Will County Judge Edward Burmilla scheduled the Jan. 21 hearing after finding a “gist of a constitutional” claim in Peterson’s six-page handwritten motion, according to the Chicago Tribune. Burmilla assigned Peterson a public defender and two investigators from the public defender’s office.

Peterson, from the Chicago suburb of Bolingbrook, is serving a 38-year prison sentence in the 2004 killing of Kathleen Savio. He will follow that sentence with 40 more years after he was convicted in 2016 of plotting to kill the prosecutor who put him behind bars.

Savio’s body was found in a dry bathtub in 2004, weeks before a scheduled hearing to determine money and child custody issues related to her divorce from Peterson. Her death was initially ruled an accident, but her remains were exhumed after the 2007 disappearance of Peterson’s fourth wife, Stacy. Savio’s death was subsequently ruled a homicide.

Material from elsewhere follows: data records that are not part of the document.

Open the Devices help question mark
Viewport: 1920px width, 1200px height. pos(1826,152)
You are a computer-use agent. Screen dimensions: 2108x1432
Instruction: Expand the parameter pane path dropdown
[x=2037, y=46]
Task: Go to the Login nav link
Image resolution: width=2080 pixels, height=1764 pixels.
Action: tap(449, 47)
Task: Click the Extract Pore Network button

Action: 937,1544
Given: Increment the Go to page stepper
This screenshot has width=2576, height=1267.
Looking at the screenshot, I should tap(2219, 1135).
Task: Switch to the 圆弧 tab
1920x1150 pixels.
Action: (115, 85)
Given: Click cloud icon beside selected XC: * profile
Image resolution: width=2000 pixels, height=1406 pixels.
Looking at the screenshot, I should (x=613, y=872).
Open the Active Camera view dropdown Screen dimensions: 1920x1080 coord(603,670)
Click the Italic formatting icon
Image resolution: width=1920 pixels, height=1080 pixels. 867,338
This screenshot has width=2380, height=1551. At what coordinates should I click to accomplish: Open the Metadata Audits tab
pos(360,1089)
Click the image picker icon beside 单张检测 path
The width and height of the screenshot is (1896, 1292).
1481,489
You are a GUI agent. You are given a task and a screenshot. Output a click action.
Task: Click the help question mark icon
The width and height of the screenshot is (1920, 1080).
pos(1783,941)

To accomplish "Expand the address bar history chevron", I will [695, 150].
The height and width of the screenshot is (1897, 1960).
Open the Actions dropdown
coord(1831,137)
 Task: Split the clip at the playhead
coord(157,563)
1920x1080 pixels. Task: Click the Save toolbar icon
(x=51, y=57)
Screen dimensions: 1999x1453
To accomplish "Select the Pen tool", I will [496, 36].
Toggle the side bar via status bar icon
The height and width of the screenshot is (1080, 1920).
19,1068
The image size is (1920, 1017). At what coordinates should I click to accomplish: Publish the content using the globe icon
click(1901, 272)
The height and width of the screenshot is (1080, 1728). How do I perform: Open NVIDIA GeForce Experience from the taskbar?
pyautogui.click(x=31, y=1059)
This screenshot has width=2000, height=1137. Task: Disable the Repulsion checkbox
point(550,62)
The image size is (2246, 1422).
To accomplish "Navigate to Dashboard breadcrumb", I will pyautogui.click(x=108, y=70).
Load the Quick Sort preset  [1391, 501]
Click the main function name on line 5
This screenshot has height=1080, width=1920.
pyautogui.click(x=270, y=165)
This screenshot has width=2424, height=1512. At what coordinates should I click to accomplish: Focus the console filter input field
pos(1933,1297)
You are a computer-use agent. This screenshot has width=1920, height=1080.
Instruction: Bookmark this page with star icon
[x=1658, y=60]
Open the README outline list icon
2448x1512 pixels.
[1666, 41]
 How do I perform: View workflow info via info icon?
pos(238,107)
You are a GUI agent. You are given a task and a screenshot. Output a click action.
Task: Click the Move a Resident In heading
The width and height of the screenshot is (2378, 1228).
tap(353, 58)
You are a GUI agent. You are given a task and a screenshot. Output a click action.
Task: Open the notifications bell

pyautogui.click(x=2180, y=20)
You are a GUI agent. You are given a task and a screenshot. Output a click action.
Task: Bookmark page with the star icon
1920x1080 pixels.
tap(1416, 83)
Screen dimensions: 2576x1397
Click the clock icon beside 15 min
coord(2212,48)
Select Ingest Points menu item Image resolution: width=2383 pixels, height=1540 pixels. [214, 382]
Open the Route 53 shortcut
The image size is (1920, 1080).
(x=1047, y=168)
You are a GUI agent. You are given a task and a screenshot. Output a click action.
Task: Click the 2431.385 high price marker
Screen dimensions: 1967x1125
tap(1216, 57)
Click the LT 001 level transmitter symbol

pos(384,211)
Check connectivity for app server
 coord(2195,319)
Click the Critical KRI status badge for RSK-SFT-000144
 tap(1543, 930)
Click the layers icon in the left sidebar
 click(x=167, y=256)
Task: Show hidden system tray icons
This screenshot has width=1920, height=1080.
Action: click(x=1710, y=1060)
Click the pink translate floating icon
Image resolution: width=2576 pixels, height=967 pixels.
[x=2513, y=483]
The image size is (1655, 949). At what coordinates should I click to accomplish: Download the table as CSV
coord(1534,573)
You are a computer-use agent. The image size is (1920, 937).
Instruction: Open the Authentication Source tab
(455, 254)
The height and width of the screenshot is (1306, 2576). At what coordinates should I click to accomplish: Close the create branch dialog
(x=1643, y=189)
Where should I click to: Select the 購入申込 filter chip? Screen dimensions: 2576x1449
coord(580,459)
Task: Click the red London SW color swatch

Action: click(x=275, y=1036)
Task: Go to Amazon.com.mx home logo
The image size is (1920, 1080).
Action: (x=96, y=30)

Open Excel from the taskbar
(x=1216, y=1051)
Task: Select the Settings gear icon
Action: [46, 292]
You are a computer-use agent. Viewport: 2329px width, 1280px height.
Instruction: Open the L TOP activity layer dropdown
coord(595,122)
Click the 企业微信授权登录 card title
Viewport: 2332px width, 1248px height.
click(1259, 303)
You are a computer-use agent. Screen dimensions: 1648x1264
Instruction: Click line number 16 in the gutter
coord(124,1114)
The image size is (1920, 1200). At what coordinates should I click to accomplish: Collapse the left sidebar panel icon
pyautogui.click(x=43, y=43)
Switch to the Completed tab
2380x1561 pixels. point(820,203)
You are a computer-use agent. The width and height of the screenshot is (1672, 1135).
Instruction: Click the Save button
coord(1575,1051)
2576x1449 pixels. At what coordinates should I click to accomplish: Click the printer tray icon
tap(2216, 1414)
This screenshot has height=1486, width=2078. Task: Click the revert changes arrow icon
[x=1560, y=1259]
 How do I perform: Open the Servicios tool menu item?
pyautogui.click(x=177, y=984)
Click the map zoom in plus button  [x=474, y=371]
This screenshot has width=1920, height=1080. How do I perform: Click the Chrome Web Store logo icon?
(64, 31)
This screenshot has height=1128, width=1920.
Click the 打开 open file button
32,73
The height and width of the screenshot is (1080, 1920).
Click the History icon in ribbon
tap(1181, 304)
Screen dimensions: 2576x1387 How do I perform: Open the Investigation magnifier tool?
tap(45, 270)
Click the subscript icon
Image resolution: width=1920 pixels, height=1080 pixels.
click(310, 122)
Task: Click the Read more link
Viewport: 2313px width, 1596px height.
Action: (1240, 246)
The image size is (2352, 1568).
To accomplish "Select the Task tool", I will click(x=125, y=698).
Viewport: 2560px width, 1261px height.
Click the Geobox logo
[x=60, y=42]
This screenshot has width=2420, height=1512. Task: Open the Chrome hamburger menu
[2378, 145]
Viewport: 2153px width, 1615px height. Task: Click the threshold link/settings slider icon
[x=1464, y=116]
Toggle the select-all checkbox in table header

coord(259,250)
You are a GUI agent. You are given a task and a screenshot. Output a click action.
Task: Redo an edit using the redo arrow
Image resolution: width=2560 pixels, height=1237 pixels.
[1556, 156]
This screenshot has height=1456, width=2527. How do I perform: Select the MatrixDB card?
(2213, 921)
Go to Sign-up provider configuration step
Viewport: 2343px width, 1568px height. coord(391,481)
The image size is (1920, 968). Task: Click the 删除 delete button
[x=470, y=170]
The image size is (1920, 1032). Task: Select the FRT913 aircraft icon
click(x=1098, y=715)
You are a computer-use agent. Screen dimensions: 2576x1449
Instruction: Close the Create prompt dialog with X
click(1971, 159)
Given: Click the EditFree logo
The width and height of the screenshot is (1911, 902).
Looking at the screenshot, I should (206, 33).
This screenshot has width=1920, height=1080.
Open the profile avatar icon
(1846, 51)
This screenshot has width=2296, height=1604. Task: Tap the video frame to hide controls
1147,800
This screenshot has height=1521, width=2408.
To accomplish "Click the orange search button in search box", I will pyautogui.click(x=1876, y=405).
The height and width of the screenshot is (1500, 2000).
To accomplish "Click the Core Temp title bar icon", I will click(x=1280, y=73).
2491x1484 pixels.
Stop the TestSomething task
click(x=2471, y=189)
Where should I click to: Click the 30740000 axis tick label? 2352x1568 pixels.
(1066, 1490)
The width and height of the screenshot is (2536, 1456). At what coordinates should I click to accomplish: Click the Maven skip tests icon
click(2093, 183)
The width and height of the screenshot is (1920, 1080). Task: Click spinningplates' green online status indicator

Stacy Peterson is presumed dead, although her body has never been found. Drew Peterson is a suspect in her disappearance, but has never been charged.

In his motion filed in October, Peterson argues that his lead attorney, Joel Brodsky, did not provide effective counsel. Peterson contends that Brodsky threatened other attorneys with removal from the case if they disagreed with him, and that he wanted to testify in his own defense but that Brodsky would not allow it. Peterson also alleges prosecutorial misconduct and witness intimidation.

Further, he argues that two key witnesses who were allowed to testify under the state’s hearsay law should not have been permitted to testify. The Illinois Supreme Court ruled in a unanimous 2017 decision that hearsay testimony from Savio and Stacy Peterson did not violate Drew Peterson’s constitutional right to confront his accusers because of evidence that killed he them to prevent their testimony.

The Will County State’s Attorney’s office said in a 23-page written response that there was no merit to Peterson’s claims, and denied any misconduct or witness intimidation.

Prosecutors pointed out that the state’s higher courts, including the Supreme Court, ruled against Peterson, and provided court transcripts in which he told the judge that he chose not to testify but never mentioned that Brodsky prevented him from taking the witness stand.

Brodsky agreed that Peterson’s claims were or could have been raised in previous appeals and that higher courts have already ruled that there was nothing improper about the trial.

“There’s nothing here,” said Brodsky, whose law license was suspended for two years in 2019.